だけどまだ夢を見ているみたいに、景色がホワホワしていた。

歌い終わった千さんと目が合って小さく微笑み合う。

「どうだった?」

『ふわふわしてる。夢を見てるみたいだった!』

「ふふ、そう。楽しんでもらえたのなら良かったよ。」

『……あ、』

思い出してきょろっと部屋を見回して気付く。

『…女の人、いなくなってる。』

「ホント?良かった、満足してくれたのかな?」

「大満足だよ!幽霊もオレもAも満足させちゃうユキ、無敵だね!!」

「モモも満足させる側だからね?」

『うん、今度は二人の歌聴きたい!』

「っはは!じゃあ、歌おう。Aのためのスペシャルライブしよう。」

そう言って千さんがまたギターをかき鳴らす。
笑って兄ちゃんも一緒に歌う。

リズムに合わせて体を揺らして、手を合わせて、笑い合って、疲れて寝転んで、また笑って…。
気付けば空は赤く染まっていた。

「…そろそろご飯の時間だね。夕飯作るから待ってて。」

エプロンをして台所に立つ千さん。
私と兄ちゃんは途中で止まっていた私の荷物の片付けを再開することにした。

…あ、そういえば、もう一人いた幽霊さん。
……今は、いない?
てっきりここに住んでる幽霊なのかと思っていたけど、そうでもないのかな?
まぁいいかと思い、衣服を整理し始める。

と、ここで困ったことの二つ目。

『……ひっ!』

服を畳んでいた手が止まる。
視線も一点を見つめて動かせなくなる。

私の視線の少し先に、大きな、……あれはクモ?

あれ?おかしいな。
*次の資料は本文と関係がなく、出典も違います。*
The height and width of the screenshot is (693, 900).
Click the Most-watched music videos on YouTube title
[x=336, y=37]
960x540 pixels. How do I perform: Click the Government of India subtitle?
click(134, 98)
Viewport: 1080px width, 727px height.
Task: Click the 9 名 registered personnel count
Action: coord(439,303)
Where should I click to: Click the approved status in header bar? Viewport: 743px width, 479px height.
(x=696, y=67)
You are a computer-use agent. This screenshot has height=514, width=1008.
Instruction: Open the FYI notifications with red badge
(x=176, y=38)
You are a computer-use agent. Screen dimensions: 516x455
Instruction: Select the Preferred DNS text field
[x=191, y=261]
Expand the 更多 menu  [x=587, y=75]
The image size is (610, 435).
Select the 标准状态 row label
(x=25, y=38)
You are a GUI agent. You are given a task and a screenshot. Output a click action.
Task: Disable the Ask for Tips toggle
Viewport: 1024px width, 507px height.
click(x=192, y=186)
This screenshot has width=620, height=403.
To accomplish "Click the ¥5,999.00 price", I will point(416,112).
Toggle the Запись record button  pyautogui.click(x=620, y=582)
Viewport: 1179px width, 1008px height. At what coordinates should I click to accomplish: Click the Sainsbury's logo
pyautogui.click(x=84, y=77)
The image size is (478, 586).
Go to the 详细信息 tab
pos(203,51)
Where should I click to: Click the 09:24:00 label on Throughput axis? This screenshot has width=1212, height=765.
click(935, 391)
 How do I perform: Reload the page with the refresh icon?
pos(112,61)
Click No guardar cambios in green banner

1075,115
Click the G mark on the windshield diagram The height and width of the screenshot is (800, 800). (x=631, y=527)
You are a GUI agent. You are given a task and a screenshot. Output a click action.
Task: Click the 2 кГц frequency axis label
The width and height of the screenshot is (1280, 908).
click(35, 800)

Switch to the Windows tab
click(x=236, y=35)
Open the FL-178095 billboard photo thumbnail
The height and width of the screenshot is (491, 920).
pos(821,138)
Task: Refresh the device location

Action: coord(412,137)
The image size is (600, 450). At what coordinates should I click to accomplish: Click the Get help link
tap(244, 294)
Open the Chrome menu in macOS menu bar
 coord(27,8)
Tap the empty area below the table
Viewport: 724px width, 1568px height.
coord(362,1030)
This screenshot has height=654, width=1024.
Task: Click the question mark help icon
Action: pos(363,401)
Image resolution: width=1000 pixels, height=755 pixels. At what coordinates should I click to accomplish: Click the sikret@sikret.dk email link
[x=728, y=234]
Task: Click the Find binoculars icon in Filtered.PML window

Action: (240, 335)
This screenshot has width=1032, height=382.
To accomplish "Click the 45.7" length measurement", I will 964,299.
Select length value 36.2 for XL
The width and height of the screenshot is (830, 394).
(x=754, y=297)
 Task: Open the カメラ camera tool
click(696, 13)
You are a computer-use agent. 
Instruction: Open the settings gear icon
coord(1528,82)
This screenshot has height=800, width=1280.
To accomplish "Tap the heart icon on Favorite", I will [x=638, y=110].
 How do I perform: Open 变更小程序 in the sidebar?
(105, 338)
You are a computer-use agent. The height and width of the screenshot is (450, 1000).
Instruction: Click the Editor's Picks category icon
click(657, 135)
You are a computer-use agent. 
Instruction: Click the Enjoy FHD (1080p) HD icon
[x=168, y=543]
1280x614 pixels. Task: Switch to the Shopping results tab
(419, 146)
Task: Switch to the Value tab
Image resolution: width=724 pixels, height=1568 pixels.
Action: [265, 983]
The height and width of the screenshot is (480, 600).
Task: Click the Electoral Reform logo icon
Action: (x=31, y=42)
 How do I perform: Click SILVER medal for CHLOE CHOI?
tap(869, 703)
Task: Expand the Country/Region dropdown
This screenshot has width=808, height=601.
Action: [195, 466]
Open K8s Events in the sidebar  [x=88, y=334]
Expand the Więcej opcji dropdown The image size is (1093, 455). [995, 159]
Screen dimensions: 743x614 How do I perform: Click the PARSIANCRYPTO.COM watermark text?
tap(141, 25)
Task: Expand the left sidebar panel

虫平気なはずだったのに。
今の私の中にあるのは嫌悪感と恐怖と、あと何か言い表せないゾワゾワした感覚。

そんなことを考えている間にもジリジリとこちらへにじり寄ってくるクモさん。
身体が固まって動けず、後ろで本の整理をしていた兄ちゃんの服の裾を握って助けを求めた。

「ん?どうした?」

振り返ってすぐに原因に気付いたらしく、「ちょっと待ってて!」と言って立ち上がると、クモをティッシュにくるんで窓から逃がしてくれた。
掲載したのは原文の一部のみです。